● Consegna 1: Secondo l'estratto sui pittori di Pompei, in che anno avvenne l'eruzione vesuviana che seppellì le città?

● Estratto della fonte:
Grandi mostre. 5
I PITTORI DI POMPEI A BOLOGNA

L'INGANNO
SPLENDIDO

Chi erano i “pictores” di età romana? difficile dirlo, visto che operavano in modo anonimo. tuttavia, il ritrovamento delle città sepolte dall’eruzione vesuviana (79 d.c.) ha permesso almeno di ricostruire il nesso tra la decorazione degli spazi e la loro funzione. un punto di partenza essenziale per proseguire l’indagine in questa direzione attraverso alcuni affreschi ora visibili nella mostra al museo civico archeologico, illustrata qui dal curatore.

Mario Grimaldi

«Ma agli occhi dei Greci non era tra i marmi, i bronzi e gli ori la suprema bellezza: dei grandi eventi dell’arte fu la pittura l’inganno splendido, l’artificio per la perfetta realizzazione dell’immaginario, dove il tangibile e l’irreale si confondevano, e la memoria e i sensi erano condotti a esaltanti visioni»(1). Con queste parole, Paolo Moreno, archeologo e storico dell’arte scomparso lo scorso anno, introduceva una delle sue principali opere sullo studio e la conoscenza della pittura che definiva «inganno splendido» cogliendo così il reale senso che una simile manifestazione d’arte ebbe soprattutto per le società antiche. Tale concetto se da un lato creava accordo sul senso intrinseco di siffatta arte, dall’altro dava vita a differenti concezioni del valore dell’artista a seconda delle società di riferimento.


Per confrontare il diverso utilizzo e concetto di arte tra il suo passato (inteso come origine e storia della pittura in Grecia) e il suo presente, inteso come l’utilizzo che se ne fece in età romana (periodo al quale ci riferiamo per gli oggetti esposti in questa mostra) possiamo riprendere le parole di un autore a quest’ultima contemporaneo quale Plinio il Vecchio: «In verità però non c’è gloria se non per coloro che dipinsero quadri; e a questo proposito tanto più ammirevole appare la saggezza degli antichi.

Essi infatti non abbellivano le pareti soltanto per i signori e i padroni, né decoravano case che sarebbero rimaste sempre in quel luogo e sottoposte quindi alla distruzione per gli incendi […] Non ancora era di moda dipinger tutta la superficie delle pareti; l’attività artistica di quei pittori era rivolta verso gli edifici cittadini e il pittore era considerato proprietà dell’universo»(2). Per Plinio, la differenza non risiedeva così nella ricerca di quell’«inganno splendido », che crea un rapporto tra l’opera e l’osservatore, ma nel diverso concetto di artista, tra quello che dipinge quadri e decora lo spazio pubblico (uomo o donna che fosse) considerato e da considerare proprietà dell’universo, e quello a lui coevo, che semplicemente abbelliva e decorava le pareti delle case creando un’arte senza maestri conosciuti.

● Righe fornite:
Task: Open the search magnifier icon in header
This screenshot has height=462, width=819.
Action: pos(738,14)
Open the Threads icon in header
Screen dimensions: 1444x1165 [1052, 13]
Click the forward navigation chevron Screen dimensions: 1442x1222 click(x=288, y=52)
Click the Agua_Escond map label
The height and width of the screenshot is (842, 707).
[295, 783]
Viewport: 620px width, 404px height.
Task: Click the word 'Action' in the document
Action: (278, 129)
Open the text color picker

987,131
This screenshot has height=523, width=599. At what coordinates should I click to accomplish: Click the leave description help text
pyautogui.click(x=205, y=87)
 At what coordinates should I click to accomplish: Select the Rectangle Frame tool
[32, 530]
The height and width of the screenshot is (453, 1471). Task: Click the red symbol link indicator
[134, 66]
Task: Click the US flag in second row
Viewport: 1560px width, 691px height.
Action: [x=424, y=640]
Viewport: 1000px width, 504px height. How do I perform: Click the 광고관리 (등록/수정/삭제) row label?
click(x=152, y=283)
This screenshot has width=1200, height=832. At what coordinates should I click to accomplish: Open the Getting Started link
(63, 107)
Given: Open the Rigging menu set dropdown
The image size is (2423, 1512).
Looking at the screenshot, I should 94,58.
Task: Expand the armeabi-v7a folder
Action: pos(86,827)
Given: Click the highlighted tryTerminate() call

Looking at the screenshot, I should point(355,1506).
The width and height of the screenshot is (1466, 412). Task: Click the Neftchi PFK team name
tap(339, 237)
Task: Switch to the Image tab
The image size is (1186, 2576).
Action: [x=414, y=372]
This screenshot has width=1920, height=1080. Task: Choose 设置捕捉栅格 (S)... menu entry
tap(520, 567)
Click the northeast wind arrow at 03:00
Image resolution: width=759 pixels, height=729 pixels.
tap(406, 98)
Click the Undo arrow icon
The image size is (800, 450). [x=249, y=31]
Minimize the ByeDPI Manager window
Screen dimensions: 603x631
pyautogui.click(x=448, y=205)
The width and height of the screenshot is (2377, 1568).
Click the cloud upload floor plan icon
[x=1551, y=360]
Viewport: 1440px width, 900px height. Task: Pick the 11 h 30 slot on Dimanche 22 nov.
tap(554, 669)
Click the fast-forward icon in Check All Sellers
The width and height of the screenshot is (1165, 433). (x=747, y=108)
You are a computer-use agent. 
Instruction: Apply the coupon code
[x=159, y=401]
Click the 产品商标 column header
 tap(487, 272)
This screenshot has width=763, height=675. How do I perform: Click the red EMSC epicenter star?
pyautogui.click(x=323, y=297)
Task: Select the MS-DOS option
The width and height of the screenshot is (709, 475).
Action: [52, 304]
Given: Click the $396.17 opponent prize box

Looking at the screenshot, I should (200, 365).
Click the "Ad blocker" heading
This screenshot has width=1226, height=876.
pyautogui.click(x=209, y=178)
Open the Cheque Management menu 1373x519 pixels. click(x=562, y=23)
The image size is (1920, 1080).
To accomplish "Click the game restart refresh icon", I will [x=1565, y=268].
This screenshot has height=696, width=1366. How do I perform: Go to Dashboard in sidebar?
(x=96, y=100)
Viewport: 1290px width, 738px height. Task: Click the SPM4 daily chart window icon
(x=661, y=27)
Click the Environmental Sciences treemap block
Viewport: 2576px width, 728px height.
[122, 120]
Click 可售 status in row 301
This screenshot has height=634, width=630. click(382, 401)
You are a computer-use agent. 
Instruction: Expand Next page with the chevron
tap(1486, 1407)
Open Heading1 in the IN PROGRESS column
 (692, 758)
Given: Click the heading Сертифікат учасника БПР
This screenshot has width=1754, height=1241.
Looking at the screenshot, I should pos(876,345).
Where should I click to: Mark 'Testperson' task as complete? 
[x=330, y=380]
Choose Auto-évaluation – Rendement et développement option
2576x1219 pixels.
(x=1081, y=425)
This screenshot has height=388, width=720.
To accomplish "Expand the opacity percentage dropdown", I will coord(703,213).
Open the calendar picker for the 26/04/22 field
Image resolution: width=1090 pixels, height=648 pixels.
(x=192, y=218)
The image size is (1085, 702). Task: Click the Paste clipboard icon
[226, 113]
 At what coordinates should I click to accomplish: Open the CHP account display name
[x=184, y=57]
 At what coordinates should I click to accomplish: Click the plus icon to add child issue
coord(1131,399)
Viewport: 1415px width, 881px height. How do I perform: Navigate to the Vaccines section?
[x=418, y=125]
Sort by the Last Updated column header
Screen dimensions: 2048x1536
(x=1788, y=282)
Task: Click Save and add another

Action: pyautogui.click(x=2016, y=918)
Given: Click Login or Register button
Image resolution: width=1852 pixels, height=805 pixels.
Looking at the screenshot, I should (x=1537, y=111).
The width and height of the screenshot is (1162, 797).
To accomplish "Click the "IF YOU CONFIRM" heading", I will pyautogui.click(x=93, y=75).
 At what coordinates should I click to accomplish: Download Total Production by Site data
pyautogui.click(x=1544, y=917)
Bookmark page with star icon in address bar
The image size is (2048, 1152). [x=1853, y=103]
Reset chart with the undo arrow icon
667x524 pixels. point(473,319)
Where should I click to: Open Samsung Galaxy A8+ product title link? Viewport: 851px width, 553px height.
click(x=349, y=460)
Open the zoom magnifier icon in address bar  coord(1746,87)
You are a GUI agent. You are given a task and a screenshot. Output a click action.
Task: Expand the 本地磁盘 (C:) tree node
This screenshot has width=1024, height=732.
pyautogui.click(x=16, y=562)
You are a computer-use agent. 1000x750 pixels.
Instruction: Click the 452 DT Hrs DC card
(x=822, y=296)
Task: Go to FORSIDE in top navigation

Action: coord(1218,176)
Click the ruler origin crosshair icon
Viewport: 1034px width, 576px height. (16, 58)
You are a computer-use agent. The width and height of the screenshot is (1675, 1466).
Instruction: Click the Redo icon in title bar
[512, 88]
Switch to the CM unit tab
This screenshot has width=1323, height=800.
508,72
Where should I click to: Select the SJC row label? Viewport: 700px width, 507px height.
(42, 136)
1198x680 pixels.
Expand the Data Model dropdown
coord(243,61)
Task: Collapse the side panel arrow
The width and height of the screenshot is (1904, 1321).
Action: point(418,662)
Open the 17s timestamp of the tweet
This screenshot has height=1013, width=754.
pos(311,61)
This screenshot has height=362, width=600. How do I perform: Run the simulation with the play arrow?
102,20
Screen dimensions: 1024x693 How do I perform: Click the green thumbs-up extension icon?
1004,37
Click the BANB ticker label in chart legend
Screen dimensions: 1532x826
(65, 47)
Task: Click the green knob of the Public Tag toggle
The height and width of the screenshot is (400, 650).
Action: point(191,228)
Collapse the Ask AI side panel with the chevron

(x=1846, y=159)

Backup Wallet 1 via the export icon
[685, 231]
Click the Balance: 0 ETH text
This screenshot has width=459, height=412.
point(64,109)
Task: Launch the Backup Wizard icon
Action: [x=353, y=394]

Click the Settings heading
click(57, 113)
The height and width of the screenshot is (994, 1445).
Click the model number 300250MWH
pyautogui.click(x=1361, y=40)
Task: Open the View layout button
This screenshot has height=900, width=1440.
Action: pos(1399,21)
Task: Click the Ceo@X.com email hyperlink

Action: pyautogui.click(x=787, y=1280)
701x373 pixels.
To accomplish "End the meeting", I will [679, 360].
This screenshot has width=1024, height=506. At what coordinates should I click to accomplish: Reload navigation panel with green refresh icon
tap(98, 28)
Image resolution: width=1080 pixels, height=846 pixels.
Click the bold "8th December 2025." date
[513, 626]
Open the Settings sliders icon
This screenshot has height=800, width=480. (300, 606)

● Consegna 2: Modifica le righe fornite, dalla prima fino a quella che contiene "Screen dimensions: 1444x1165 [1052, 13]" compresa, sostituendo "header" con "toolbar" e lasciando invariato tutto il resto. Riporta soltanto queste righe.

● Risultato 1: Nel 79 d.C.

● Risultato 2:
Task: Open the search magnifier icon in toolbar
This screenshot has height=462, width=819.
Action: pos(738,14)
Open the Threads icon in toolbar
Screen dimensions: 1444x1165 [1052, 13]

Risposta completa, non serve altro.